This sensing strategy is quite general, since it depends weakly on the soft body shape and on the materials used. A key point is to exploit different sensing principles completely decoupled from both the transduction and the mechanical point of view. However, at the same time, the sensing elements should be completely embedded in the body without interfering on the bulk mechanical properties. Regarding the bulk material, a compromise in its elasticity is needed, since a completely rigid body will not be able to reveal an applied pressure, while a very soft one will not shield the buried strain sensor. For these reasons, we chose a basic body shape (a parallelepiped) for experimental validation, and PDMS as soft body material, which is widely used in soft robots and is transparent to infrared (IR) light. Finally, we should note that the described strategy is strictly valid for movement/stimulation in a 2D plane. However, it can be the basis for reconstructing movements and stimulations in the 3D space, by combining several sensing elements.
Device fabrication
The whole fabrication process is depicted in Figure 1. First of all, the PDMS body, with dimensions of 40 × 15 × 5 mm, is obtained by curing degassed PDMS (Dow Corning; Sylgard 184), with a prepolymer/crosslinker ratio of 10:1 by weight, for 24 h at room temperature in a rigid Plexiglas® mold. Before pouring the PDMS, an IR photodiode (VSMY1850; Vishay Semiconductors) and an IR phototransistor (TEMT7100X01; Vishay Semiconductors) are fixed into the mold, to be embedded in the PDMS block after the curing phase.
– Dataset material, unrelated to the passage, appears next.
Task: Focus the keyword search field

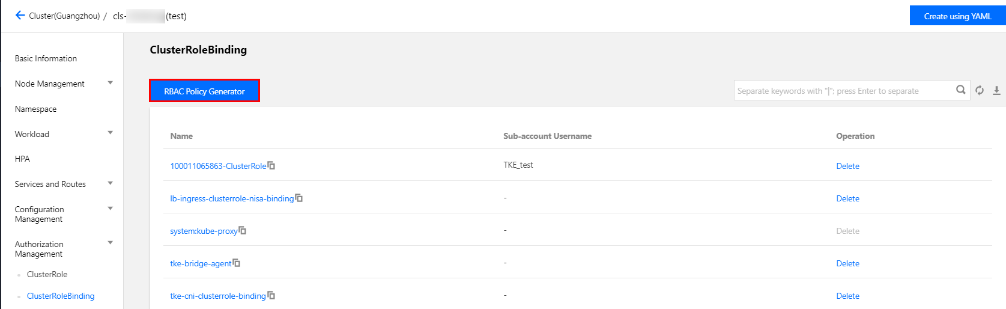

In addition, one of the body surfaces has patterned conductive electrodes, produced by an SCBI apparatus equipped with a pulsed microplasma cluster source (PMCS). PMCS consists in a ceramic body with a cavity in which a solid gold target is vaporized by a localized electrical discharge supported by a pulsed injection of an inert gas (He or Ar) at high pressure (40 bar). The metal atoms, sputtered from the target, aggregate in the source cavity to form metal clusters; the mixture of clusters and inert gas expands through a nozzle forming a supersonic beam into an expansion chamber kept at a pressure of about 10−6 mbar. Electrically neutral nanoparticles exiting the PMCS are aerodynamically accelerated in a highly collimated beam with divergence lower than 1° and with a kinetic energy of roughly 0.5 eV·atom−1. The central part of the cluster beam enters, through a skimmer, a second vacuum chamber (deposition chamber) where the beam is intercepted by the polymeric substrate. Using a stencil mask and substrate rastering in the plane perpendicular to the cluster beam (Fig. 1b), it is possible to homogenously implant gold nanoparticles into the target polymer with the required pattern.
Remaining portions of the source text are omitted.